Simpler: A monkey wants to reach bananas. In the 7 x 9 square below the route is indicated. Knowing that the side of a square is 5m and the monkey crosses 19m in 5 minutes, find how long does it takes the monkey to reach the bananas. 

Similar: Ballerina lost her ribbon in the maze. The ribbon is represented in the square grid. Knowing that the side of a small square is 3m, find the length of the ribbon. 

More difficult: A maze is between the houses A and B. Jack wants to go from A to B, so he takes a string to indicate his way to go. On the 11 × 11 square grid below the Jack’s travel is drawn. Knowing that a square has a side of 1.2m, find the properties of the number that shows the length of the road.

(Singer et al. 2015, p. 1077)

That’s pretty cool! In the study, some students kept the ribbon scenario the same, others demonstrated creativity in varying the context of the problem. In other examples, students created a non-rectangular map. 

I like this structured problem posing routine better than my template from (good gravy) 2014. Perhaps a mashup of the two would be in order.

Where can I find some of these mathematically creative tasks?

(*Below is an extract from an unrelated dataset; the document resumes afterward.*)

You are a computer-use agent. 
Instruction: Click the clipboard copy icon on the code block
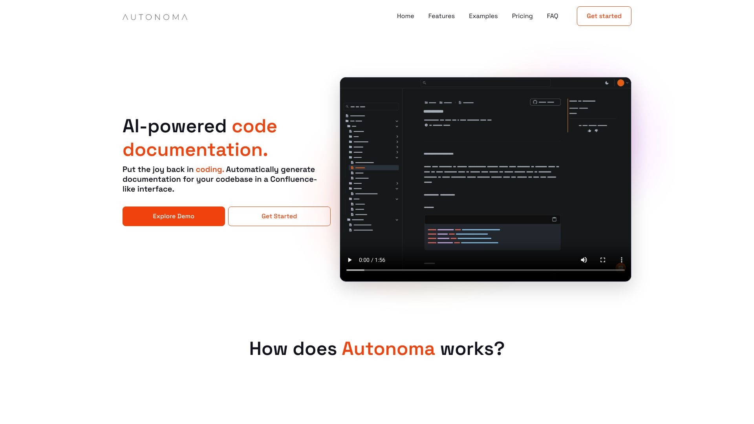555,219
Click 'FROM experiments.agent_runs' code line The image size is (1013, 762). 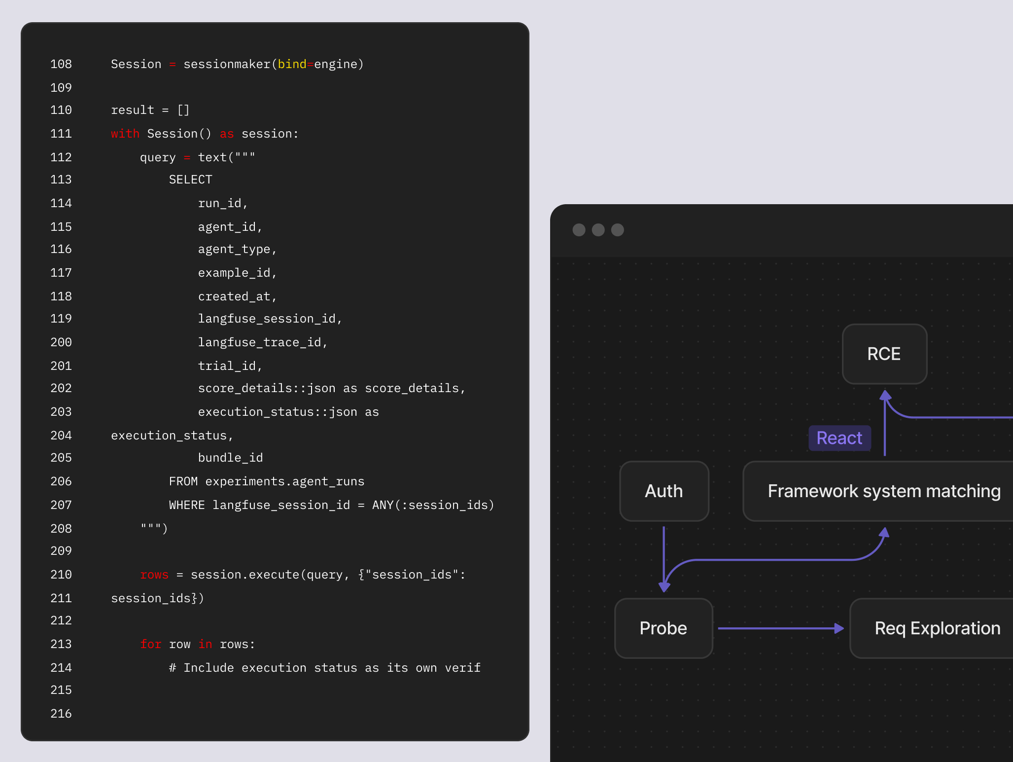(x=266, y=481)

Your best bet is to head to NRICHS maths. They have so many interesting mathematically creative problems for so many grade levels. Many of them are great as is, or could be modified to boost their level of mathematical creativiti-ness. 

I also think that Open Middle problems would do well for a multiple solutions task. 

One final note on mathematical creativity. Bishara  (2016) found that experiences with mathematical creativity were particularly beneficial for students with learning disabilities. That study found that mathematically creative experiences enhanced students’ motivation, which is atypical from most remediative experiences or for math support situations. I’m currently working on a proposal that will study fostering mathematical creativity within pre-service teachers, for which there’s a recent but growing literature base (Ellerton, 2013). 


Bishara, S. (2016). Creativity in unique problem-solving in mathematics and its influence on motivation for learning. Cogent Education, 3(1), 1202604. 

Ellerton, N. F. (2013). Engaging pre-service middle-school teacher-education students in mathematical problem posing: Development of an active learning framework. Educational Studies in Mathematics, 83(1), 87–101.

Hardy, G. H. (Godfrey H., 1877-1947. (1967). A mathematician’s apology. [First edition] reprinted with a foreword by C. P. Snow. London : Cambridge U.P., 1967.

Liljedahl, P., & Sriraman, B. (2006). Musings on Mathematical Creativity. For the Learning of Mathematics, 26(1), 17–19.

Singer, F. M., Pelczer, I., & Voica, C. (2015). Problem posing: Students between driven creativity and mathematical failure. In K. Krainer & N. Vondrová (Eds.), CERME 9—Ninth Congress of the European Society for Research in Mathematics Education (pp. 1073–1079). Charles University in Prague, Faculty of Education and ERME. 

Stoyanova, E. & Ellerton, N.F. (1996). A framework for research into students’ problem posing. In P. Clarkson (Ed.), Technology in mathematics education (pp. 518–525). Mathematics Education Research Group of Australasia.